Wednesday, April 29, 2009
Ten year note rates surged to close above the 3% level yesterday spurred on by improving consumer confidence and housing data. Rates may continue to rise following today's report on 1st quarter Gross Domestic Product (GDP). Analysts predict that the economy might have shrunk 4.7% last quarter. An improvement over the previous quarter's -6% decline.
Markets have been reacting positively to recent economic data releases even though the numbers are still very negative. For example, yesterday's Case-Shiller report on real estate prices showed a year over year drop of 18.6% based on February figures. Business news analysts claimed that investors were encouraged that the rate of decline may be slowing. January's figure showed a 19% year over year decline based on a ten-city index.
The government's debt auctions continue to go well. Despite the massive amounts of debt the US is incurring, Treasury Bill, Note and Bond auctions continue to be over-subscribed. The dollar has remained strong in world currency markets.

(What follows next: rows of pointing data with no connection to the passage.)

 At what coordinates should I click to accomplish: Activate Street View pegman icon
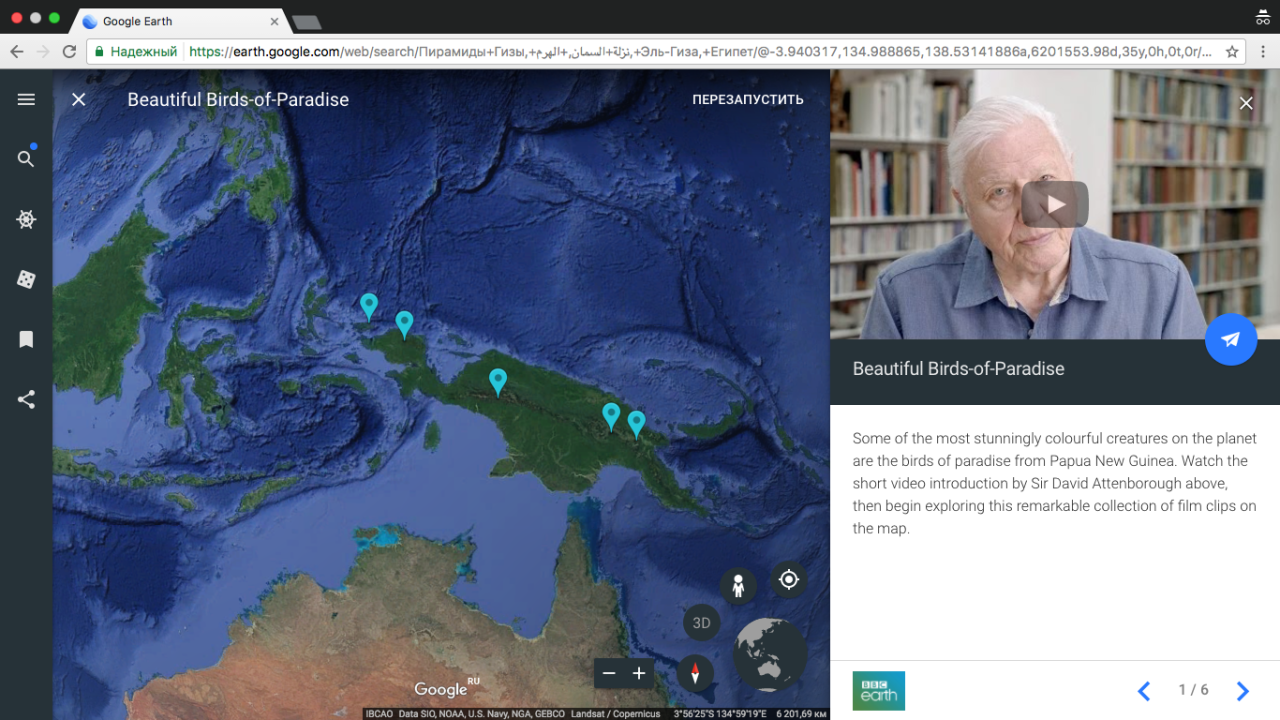tap(738, 586)
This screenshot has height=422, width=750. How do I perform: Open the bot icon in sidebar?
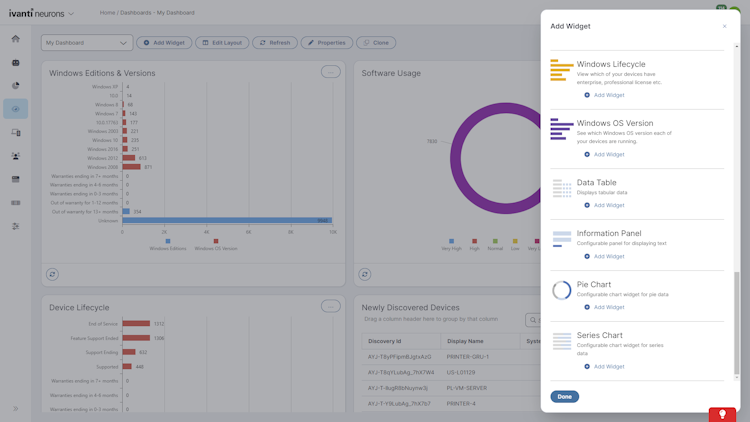tap(16, 62)
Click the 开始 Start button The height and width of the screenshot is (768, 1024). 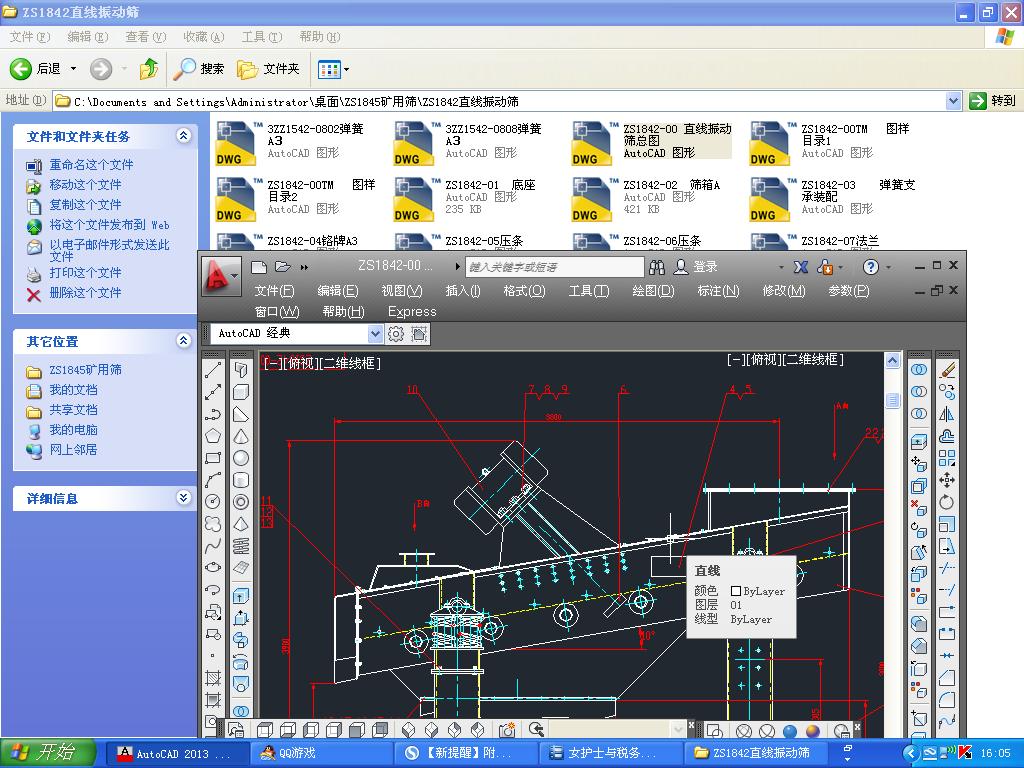coord(48,753)
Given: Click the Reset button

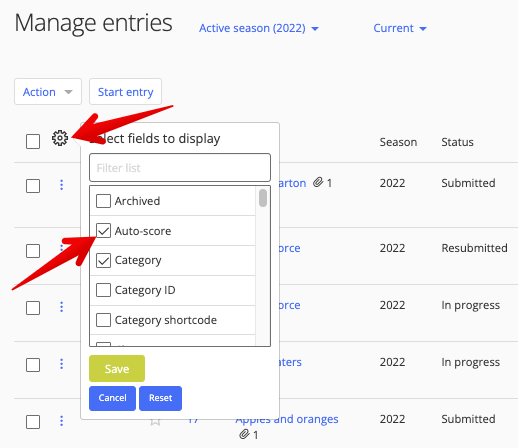Looking at the screenshot, I should 160,398.
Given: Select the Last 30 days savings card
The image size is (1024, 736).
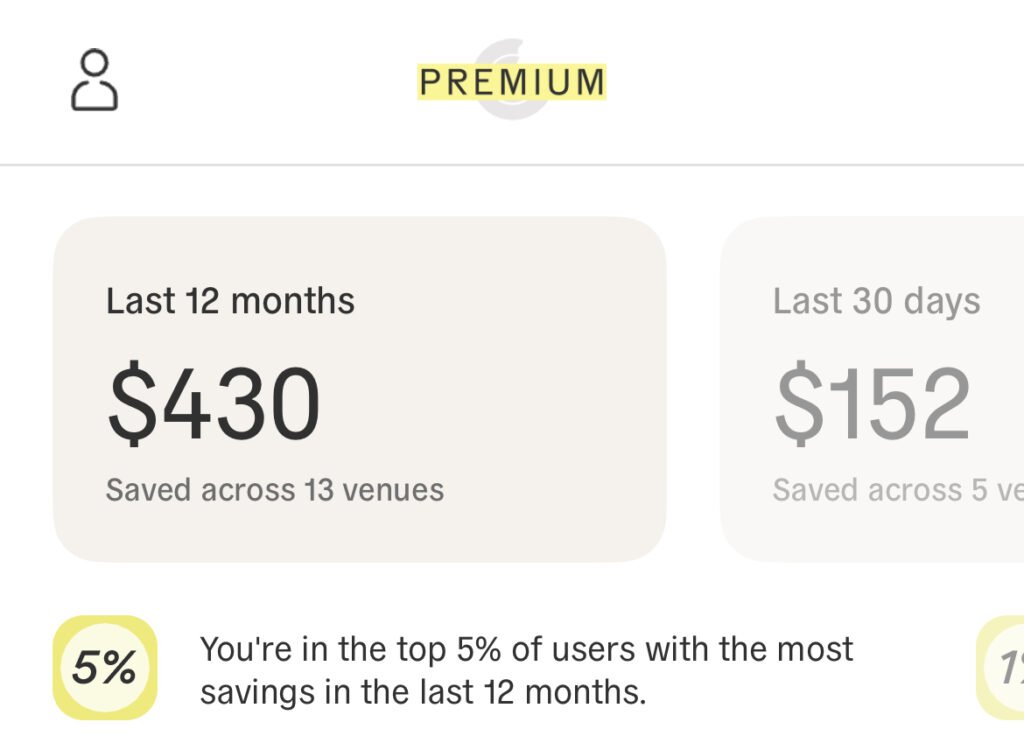Looking at the screenshot, I should point(872,388).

With all of the cross currents in the news, trying to make decisions on future rate moves based on fundamentals proves to be difficult. On one hand, the economy still appears to be very weak. The potential damage that the Mexican flu can cause to the world economy weighs in favor of lower rates. However, the ever increasing US government debt levels should add to higher rates.
Technical analysis however indicates that pressures are building to push rates higher. Rates have been continually falling for years though. The recent monthly test of the lows may prove to indicate that this exceptionally long termed move may have finally come to an end.
Don't ever lose sight of the market truism, "Markets can remain irrational much longer than investors can remain solvent."